When we first heard about "Man-Eaters," we thought the story could be a great trans allegory: But oh, sweet dear, were we wrong. So, so wrong.

Ash Griffith | December 5, 2018

When I was originally suggested to read Chelsea Cain’s “Man-Eaters” series from Image Comics, I was unbelievably excited. Feminism, cats, comical misandry, what more could I need?

Well, a lot apparently.

I read an issue, and while it was still good (good enough to make as my recommendation for that week’s comics column on RVA Magazine that week, even), something about it still felt very, very, very off. I read the next issue, and, well, I got my answer.

When I heard about this comic, not only was I told by multiple people that it was very much like “Bitch Planet,” but my immediate thought was about how much this sounds like a trans allegory, and how perfect it could be for GayRVA. I even pitched it to my editor, who is a proud trans woman, just as I told you, dear reader.

Oh, sweet dear, was I wrong. So, so wrong.

So here is the thing with “Man-Eaters.” The writing is incredibly strong. Cain took a break from comics for a while to focus on novel-writing, and quite frankly, it shows. Her skills have strengthened exponentially since “Mockingbird” (her claim to fame). However, when you take the time to look at the narrative itself and break it down, it dances dangerously hard on the line of being very much like a TERF’s wet dream.

The story focuses on a twelve-year-old cis girl getting her period, while existing in a world where hormonal fluctuations cause women to transform into wild cats and kill men. This could have, and should have, been a vehicle to explore a lot of things that it did not, whether intentionally or otherwise. What would have made this perfect would have been if the point-of-views of trans women and trans men were involved.

PHOTO: Chelsea Cain, Image Comics

The thing that adds to this being so problematic: The narrative driving home the point that having a menstrual cycle is so vital to being a woman. Hell, even many cis women don’t experience a period. To leave our trans brothers and sisters out of this conversation, once again, is damaging.

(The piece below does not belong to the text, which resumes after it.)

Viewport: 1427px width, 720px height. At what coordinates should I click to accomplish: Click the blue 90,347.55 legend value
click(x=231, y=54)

Say it with me now: You do not, under any circumstances, have to have a period in order to be a woman. You can have a period and not be a woman, and you can not have a period and still be a woman.

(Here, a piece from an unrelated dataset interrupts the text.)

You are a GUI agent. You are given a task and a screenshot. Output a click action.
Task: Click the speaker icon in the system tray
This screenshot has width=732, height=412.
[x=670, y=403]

There are many even going so far as to question if Cain herself is transphobic. Regardless of what your answer is to this, her work is sure as hell not helping her defense on this. She did say some things to Women Who Write Comics that both supported and refuted this claim.

“This is a story about what it’s like to be a cis-gendered female coming of age, in a culture that consistently reinforces the messaging that periods are shameful, that our bodies are shameful, and that womanhood — and the biology that goes along with it — is something gross and not for polite company,” Cain told Women Who Write Comics in an interview.

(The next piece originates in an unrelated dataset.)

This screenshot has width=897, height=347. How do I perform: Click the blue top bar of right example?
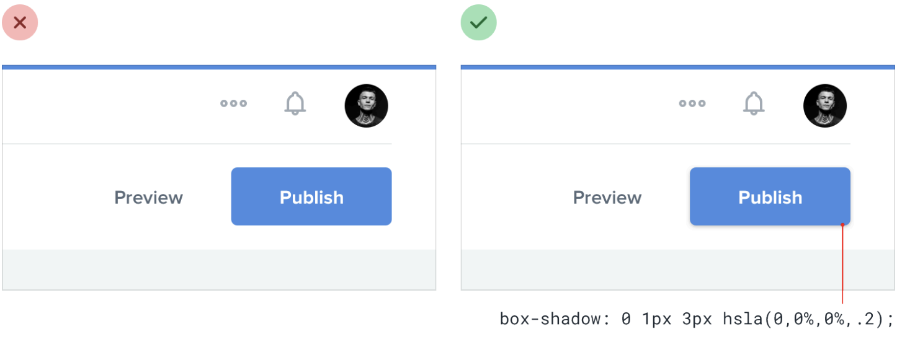click(677, 67)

“You don’t have to have a uterus to be a woman. Anyone who thinks that hasn’t been paying attention. But let’s not get lost or distracted here — this is a specific story, about a specific experience — the way that all good stories are.”

I certainly find it interesting that Cain completely contradicted what she said, in one paragraph, for sure, and it makes my eyebrow raise. So, will I be continuing to follow this series? Honestly, it’s doubtful — but I do hope that it does make room for inclusion and learns from this mistake as the series develops.